### What to do
Wherever the word "Given" appears in a line of the records, copy that line.

### Exercise materials

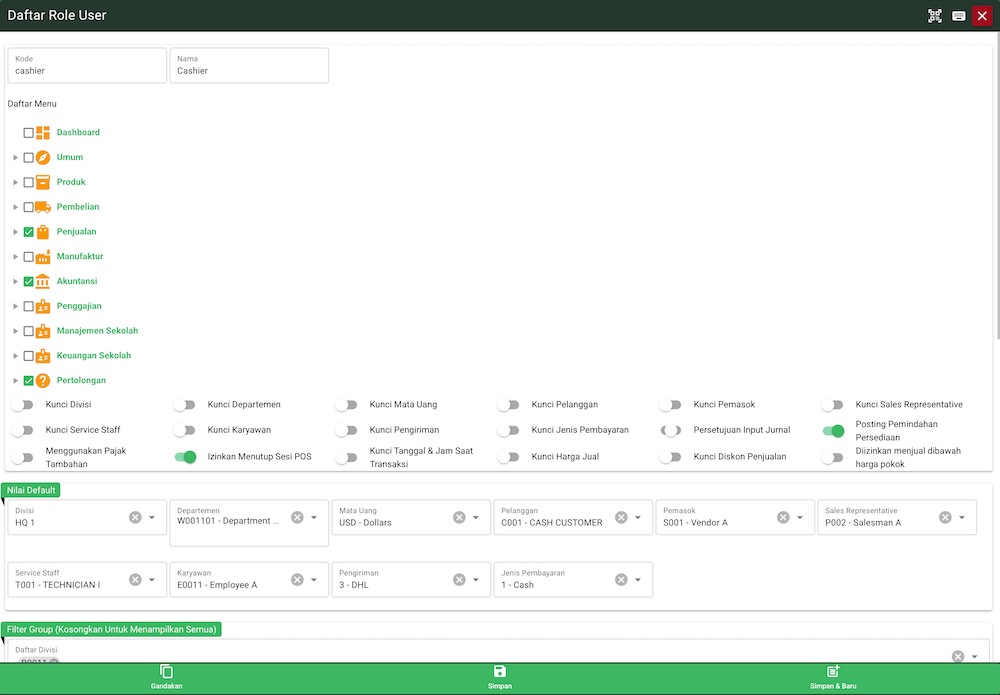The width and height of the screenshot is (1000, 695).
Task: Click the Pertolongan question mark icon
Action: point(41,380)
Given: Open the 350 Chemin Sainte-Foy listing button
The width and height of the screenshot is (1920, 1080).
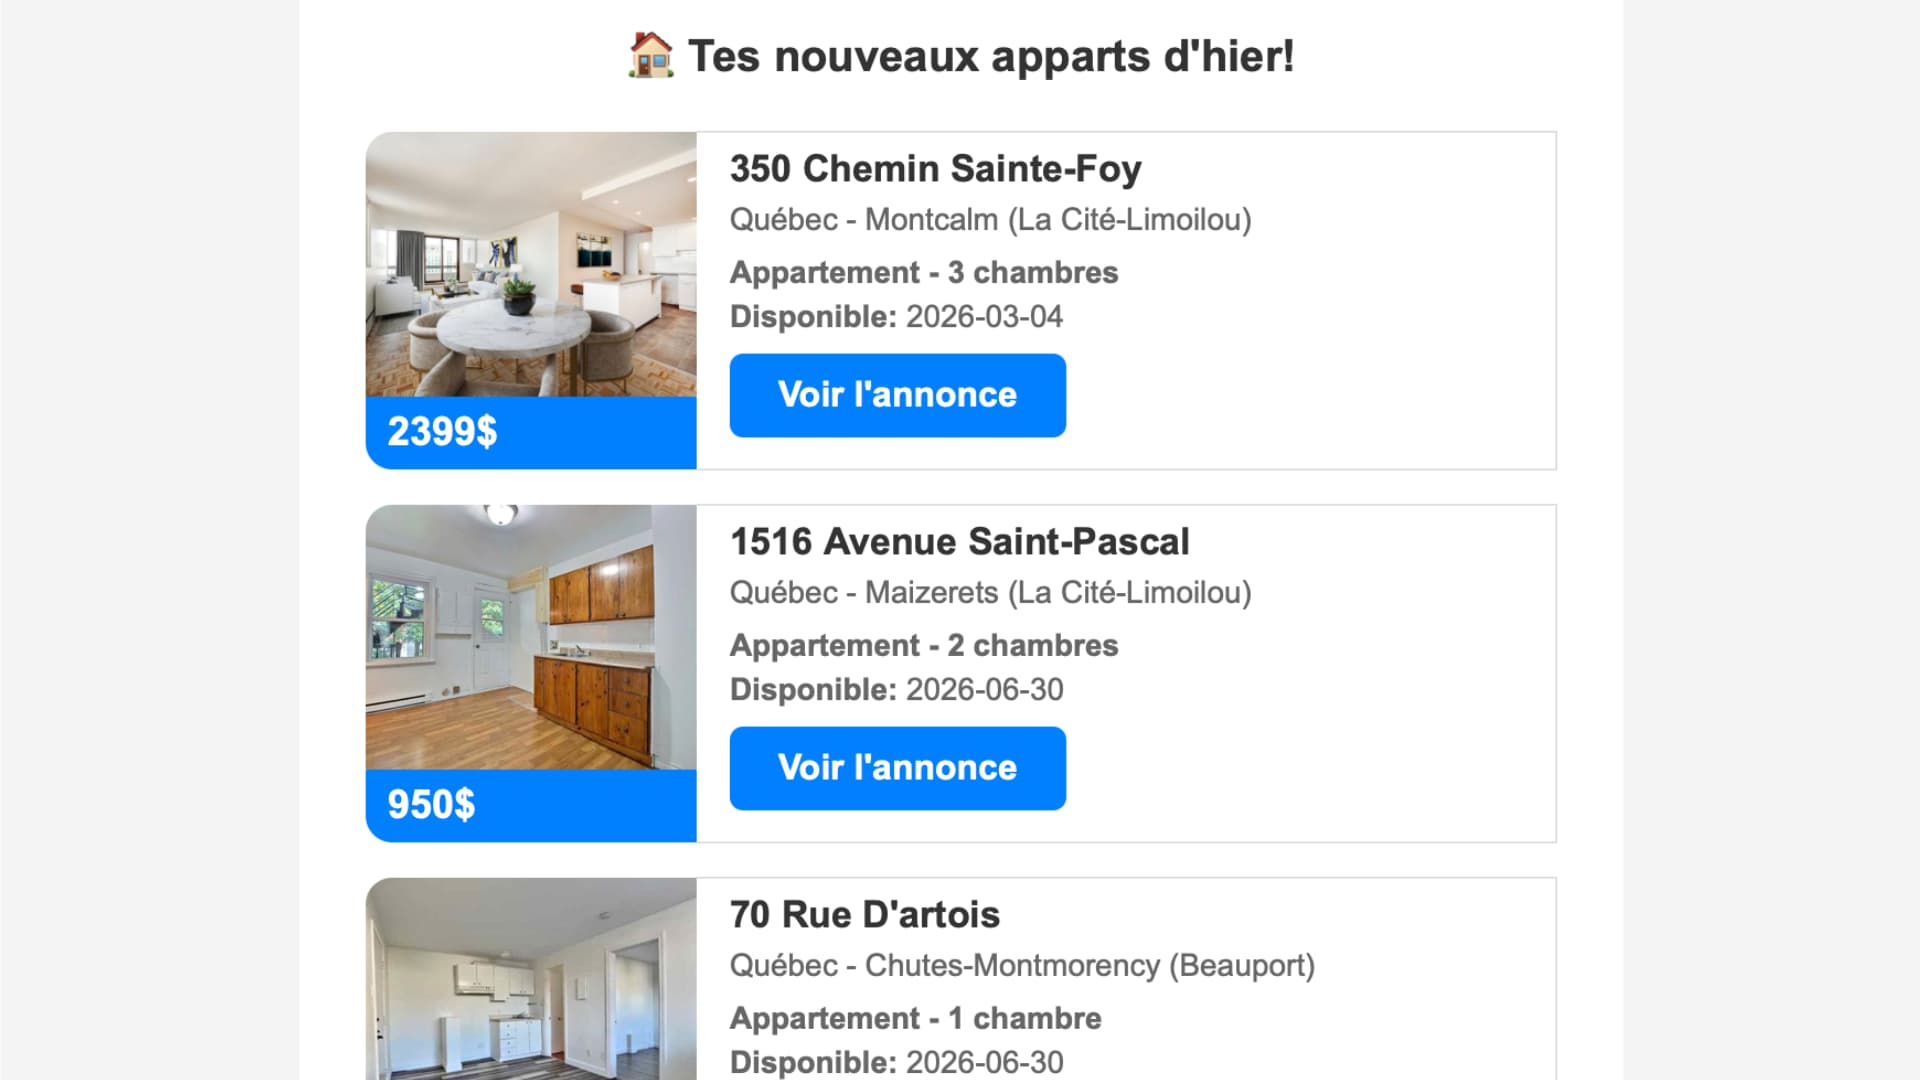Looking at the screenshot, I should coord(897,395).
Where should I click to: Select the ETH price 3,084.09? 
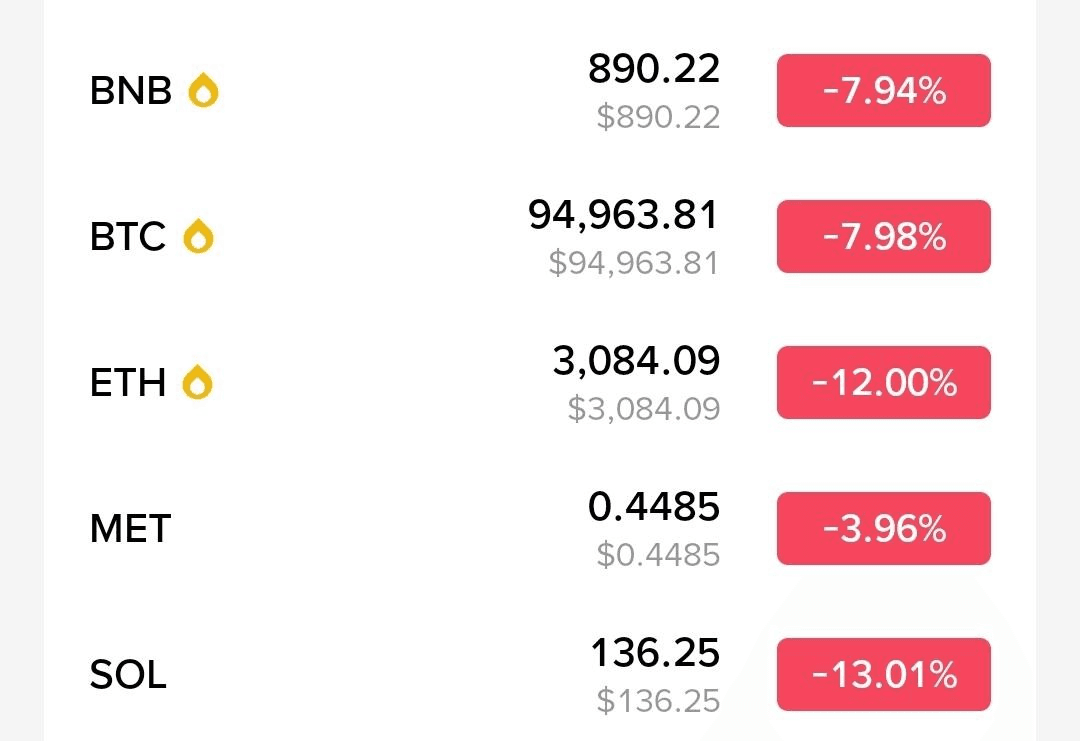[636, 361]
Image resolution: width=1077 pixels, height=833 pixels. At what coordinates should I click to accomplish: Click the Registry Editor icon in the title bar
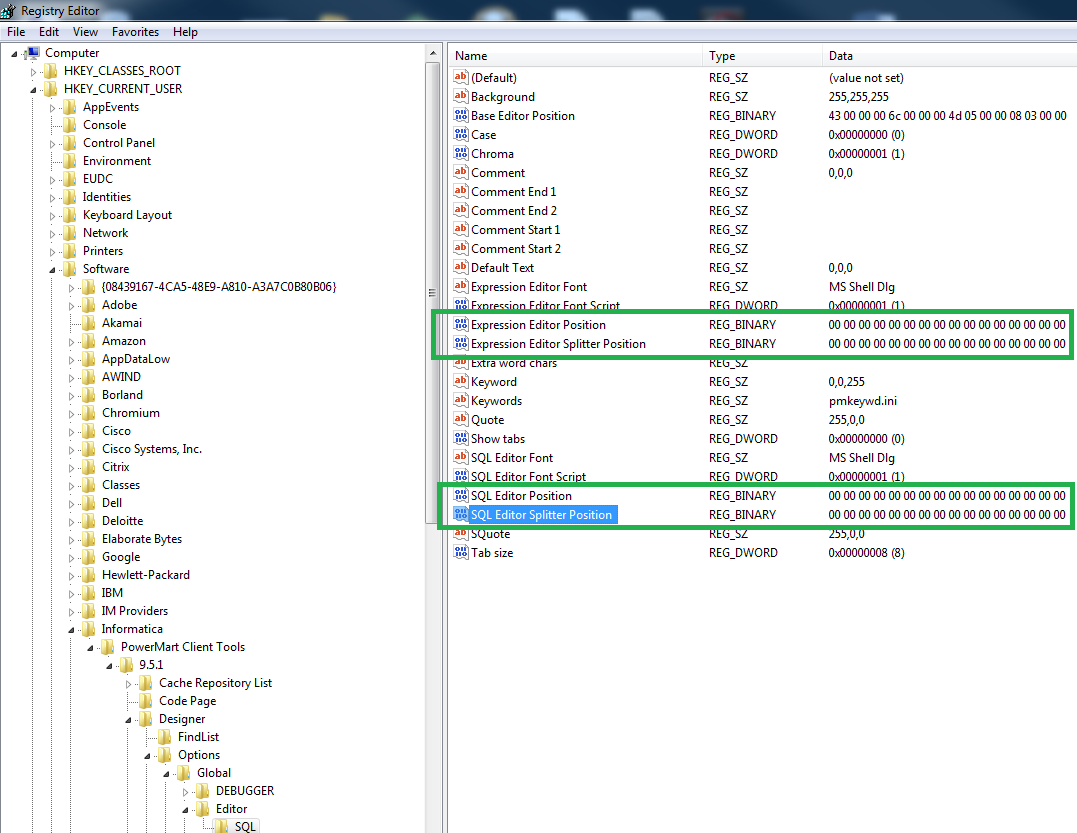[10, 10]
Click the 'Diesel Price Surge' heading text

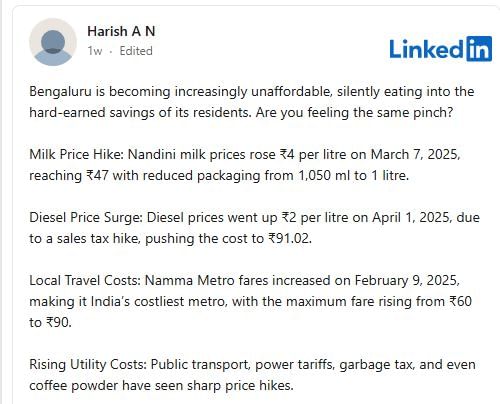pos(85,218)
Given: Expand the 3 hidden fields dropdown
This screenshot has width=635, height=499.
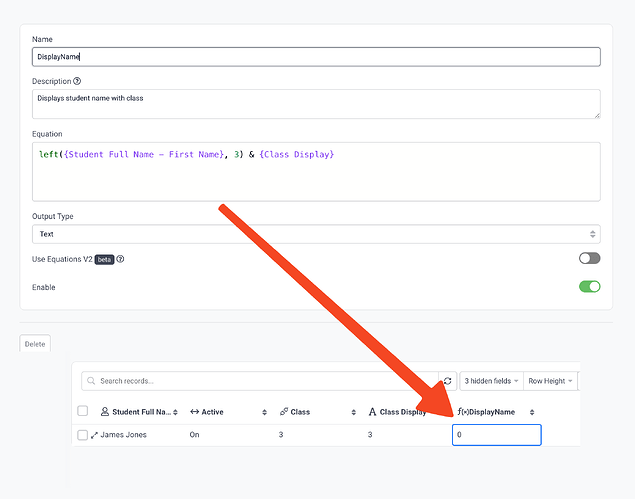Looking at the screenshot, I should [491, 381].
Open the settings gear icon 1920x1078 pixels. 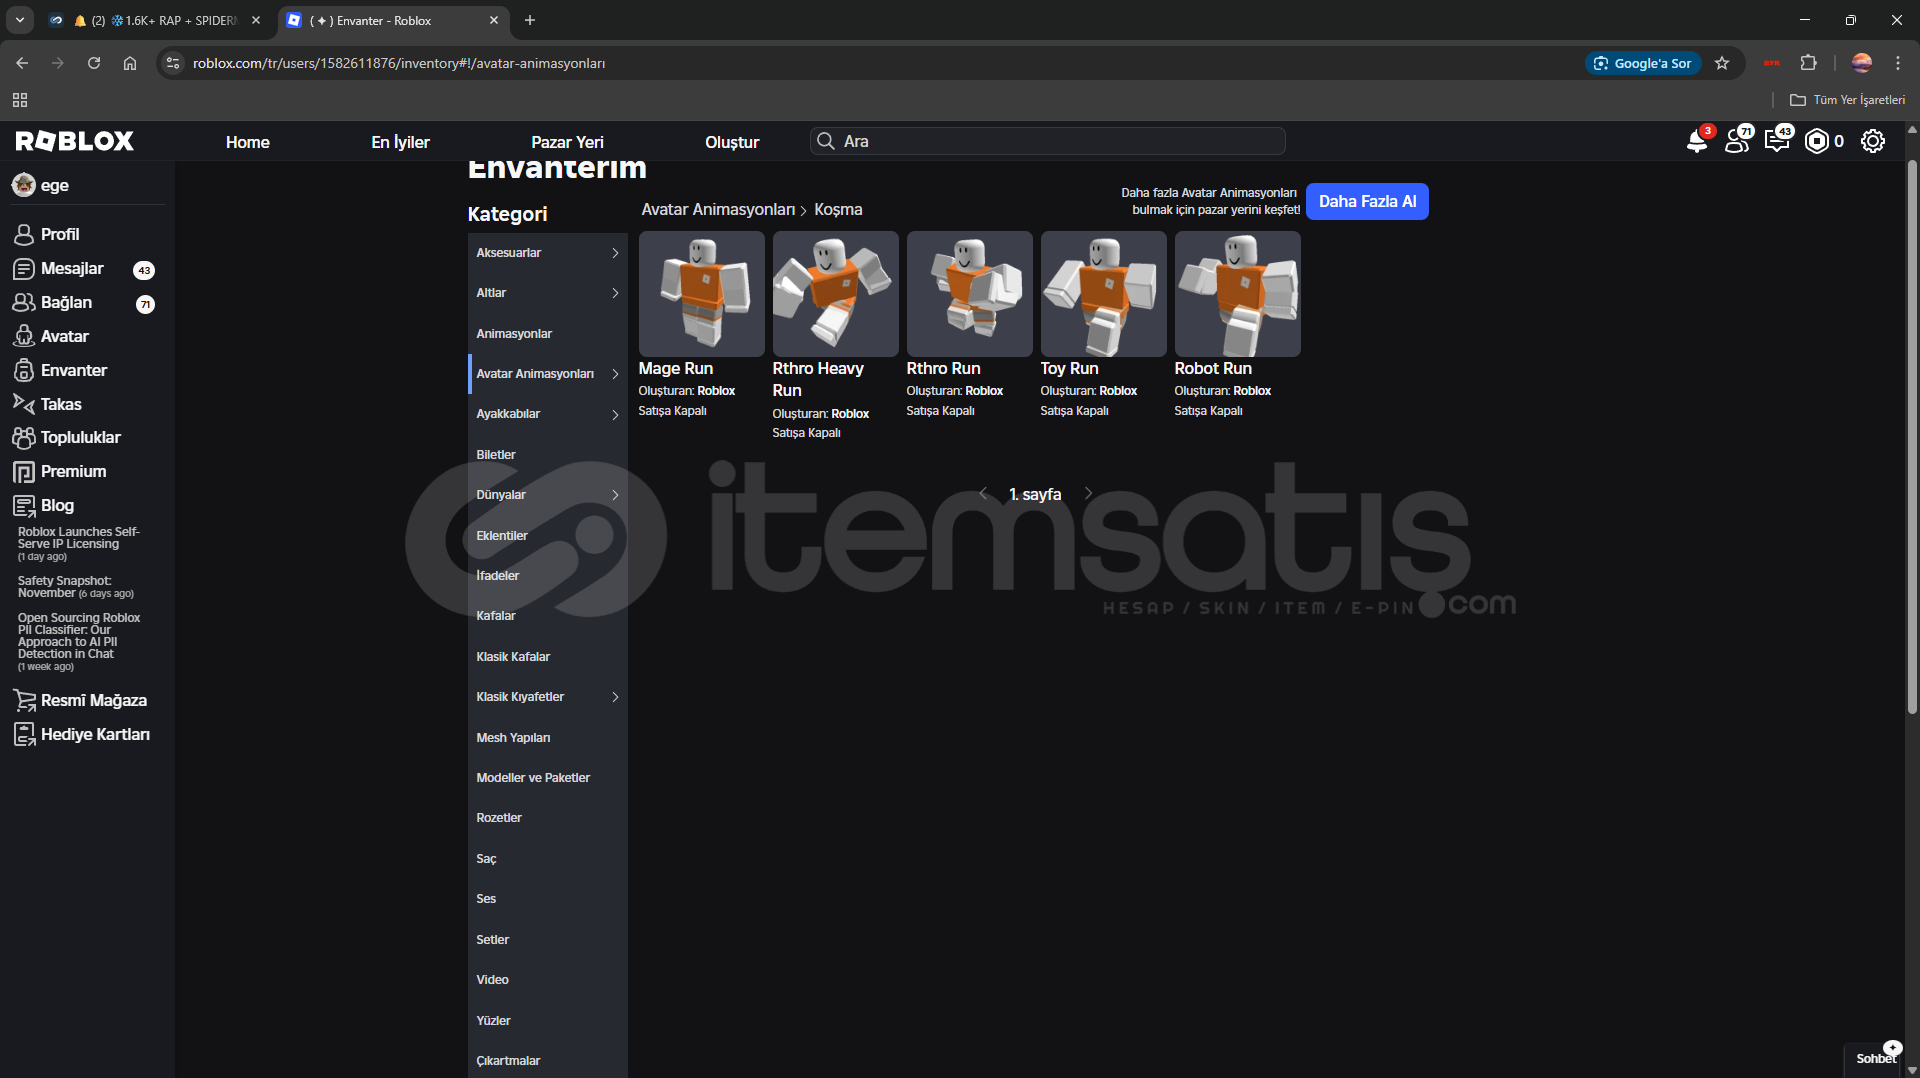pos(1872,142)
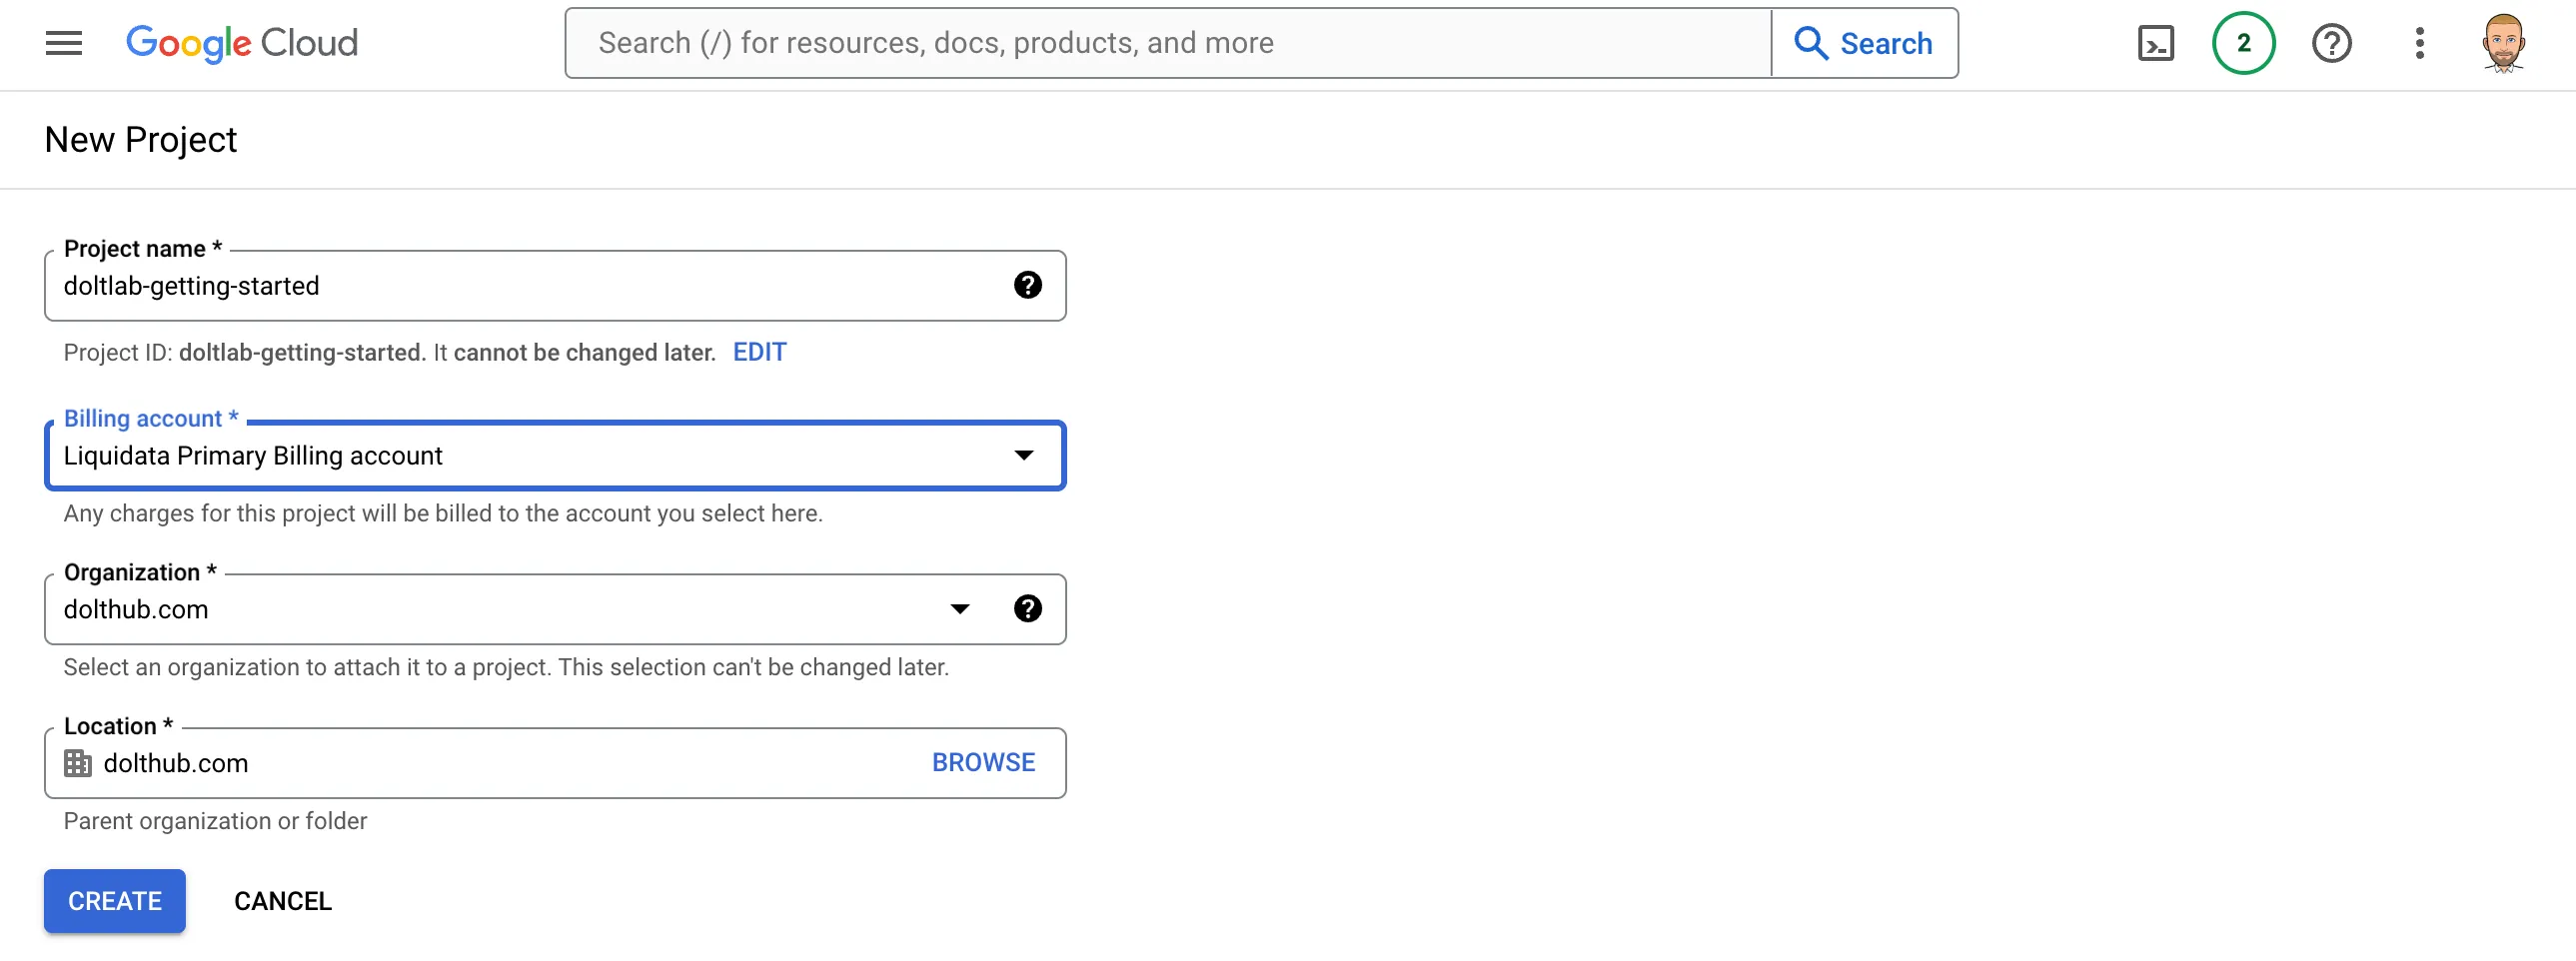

### Your solution
Given: Open the 350 Chemin Sainte-Foy listing button
Given: Expand the 3 hidden fields dropdown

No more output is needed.